(ABOUT THIS TASK)
For the material below, reproduce exactly each line from the one that has "Select 处理器信息 in the sidebar" through the one that has "Viewport: 1164px width, 757px", and no others; pictures stay out.

(DATA IN THIS EXERCISE)
★ ★ ★ ★

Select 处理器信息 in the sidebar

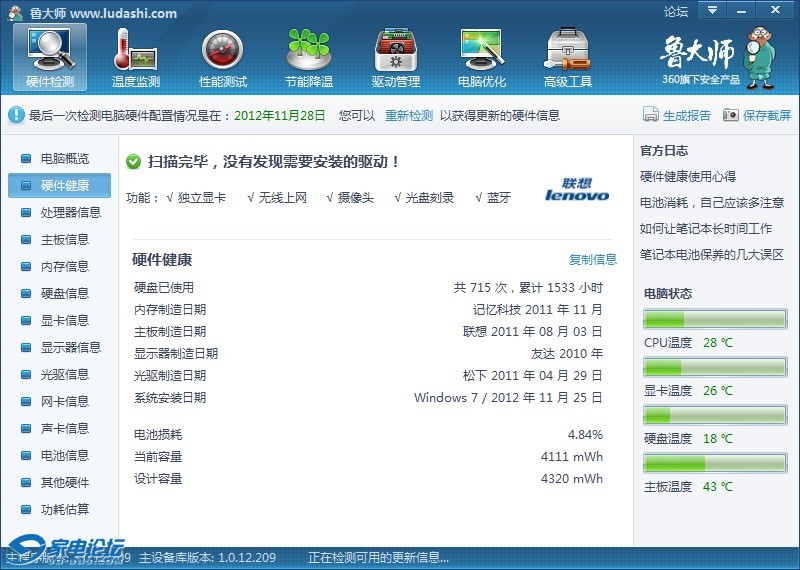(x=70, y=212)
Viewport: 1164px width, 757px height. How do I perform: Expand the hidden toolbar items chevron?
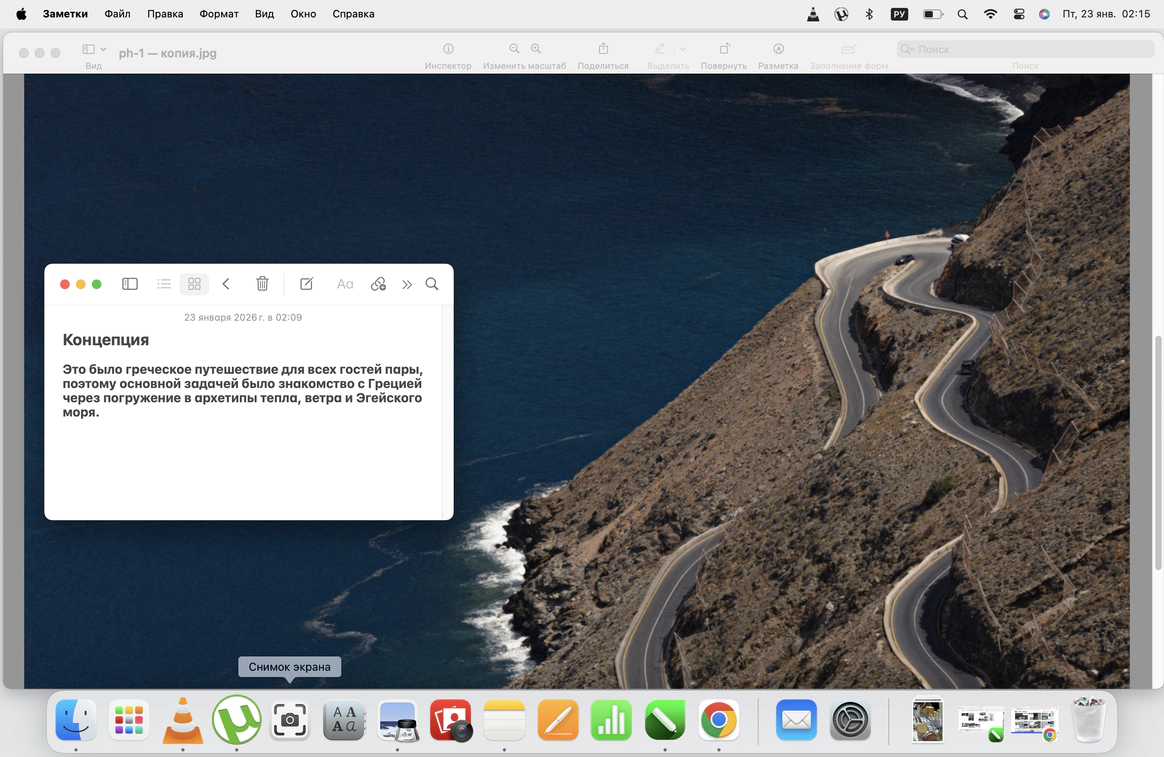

★ ★ ★ ★

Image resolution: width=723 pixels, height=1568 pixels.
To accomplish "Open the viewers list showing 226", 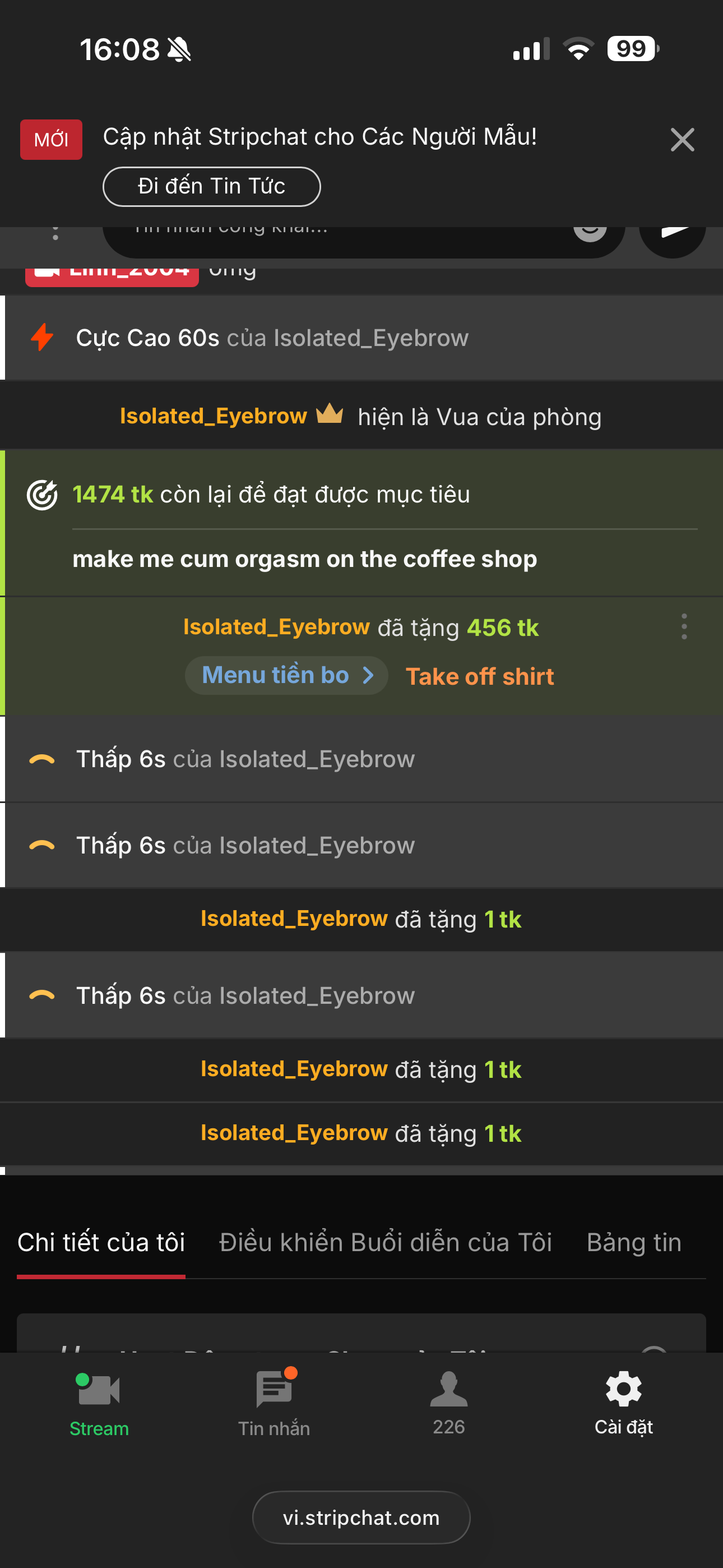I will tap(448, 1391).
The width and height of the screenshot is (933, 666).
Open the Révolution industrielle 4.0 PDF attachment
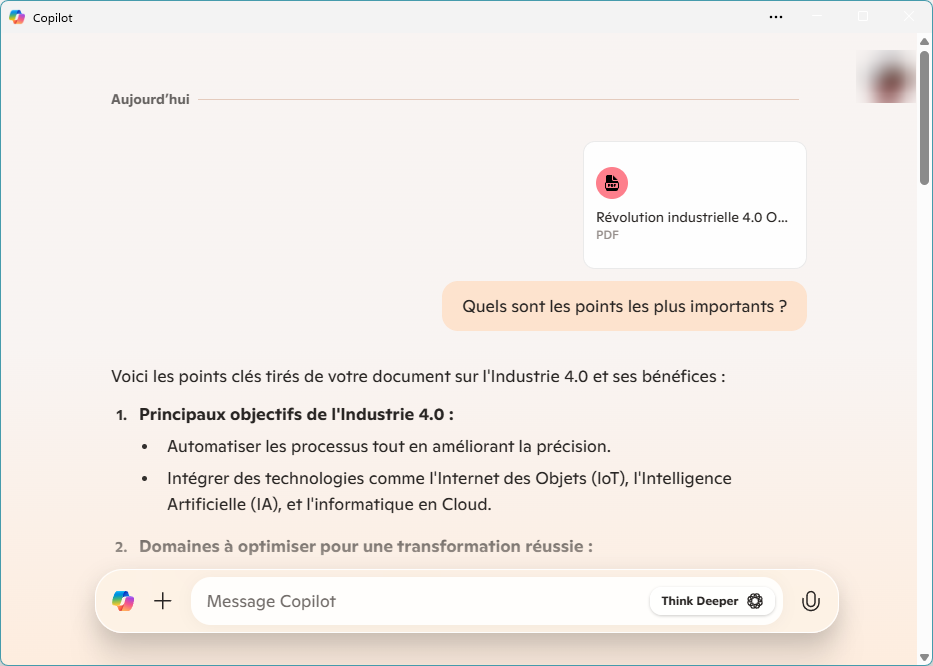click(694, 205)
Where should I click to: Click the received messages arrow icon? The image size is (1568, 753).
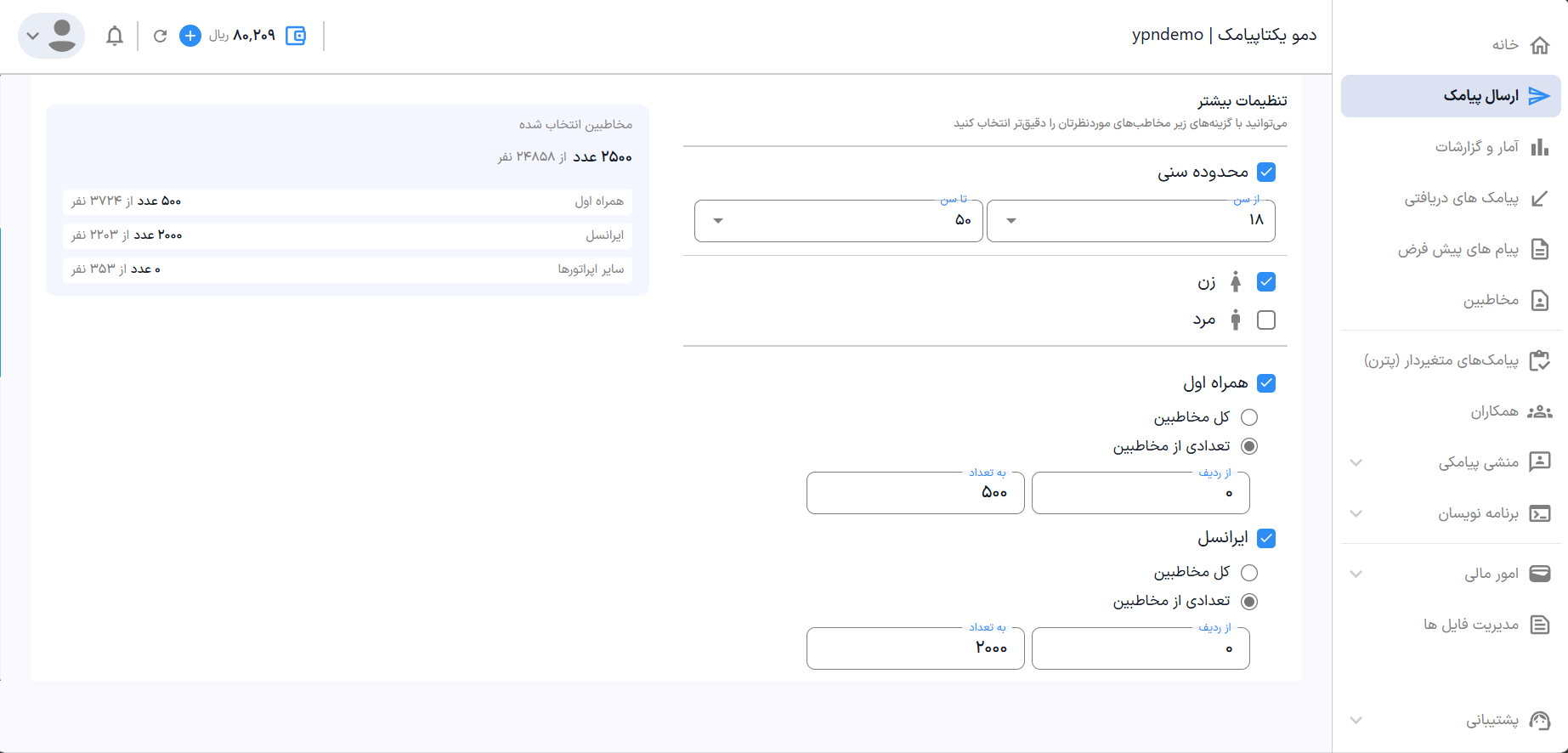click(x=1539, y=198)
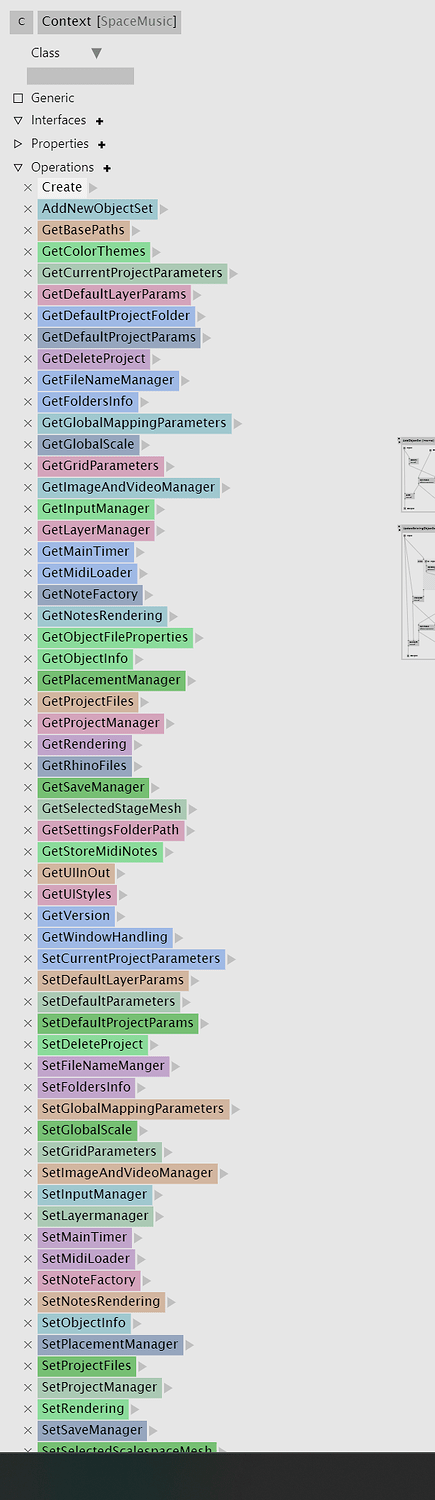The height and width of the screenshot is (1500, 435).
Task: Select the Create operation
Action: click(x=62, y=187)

★ ★ ★ ★

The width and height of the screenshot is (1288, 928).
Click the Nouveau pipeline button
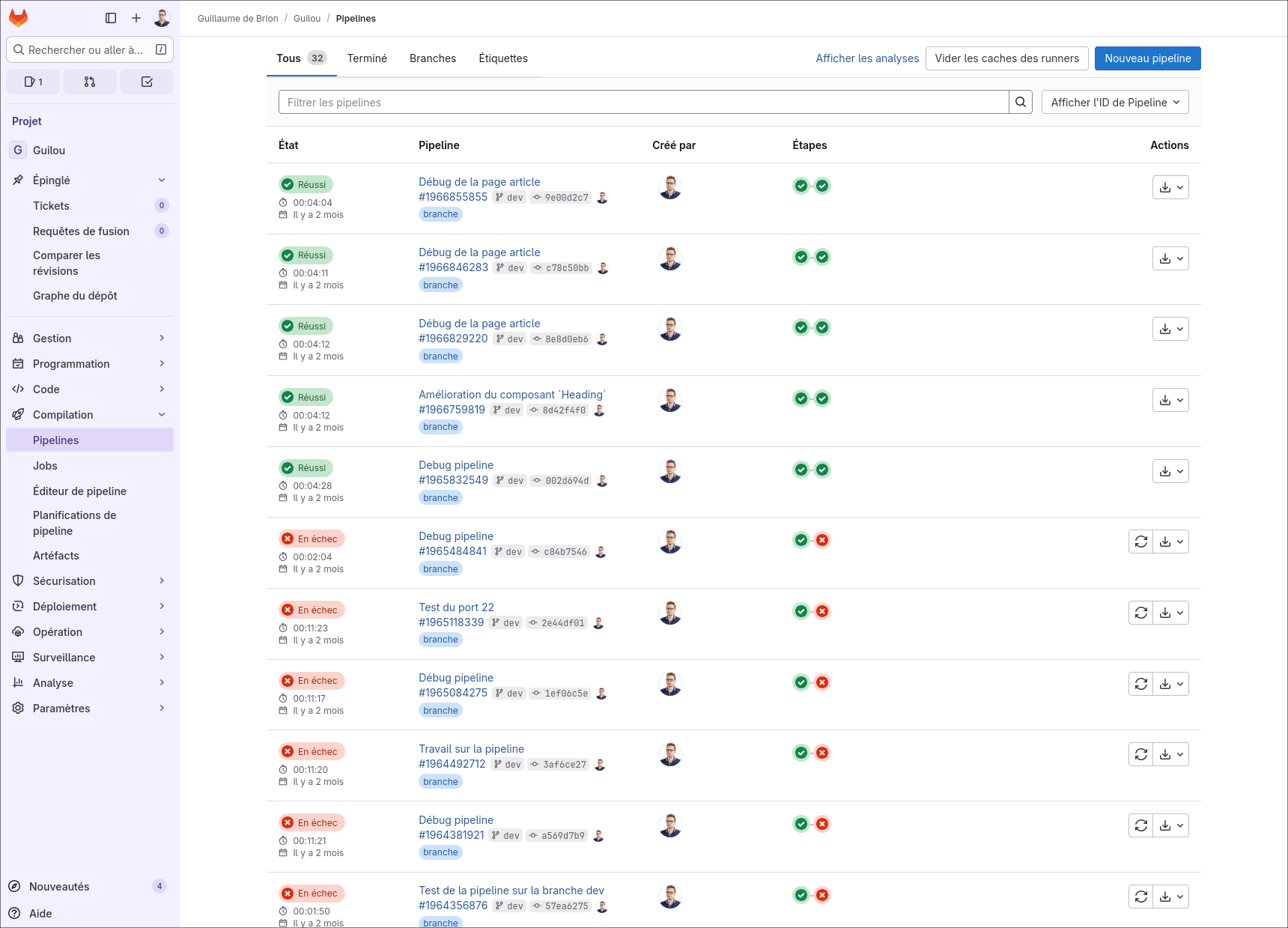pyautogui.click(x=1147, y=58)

★ ★ ★ ★

(RESPONSE AREA)
Select 处理器信息 in the sidebar

(x=70, y=212)
Viewport: 1164px width, 757px height. How do I perform: Expand the hidden toolbar items chevron?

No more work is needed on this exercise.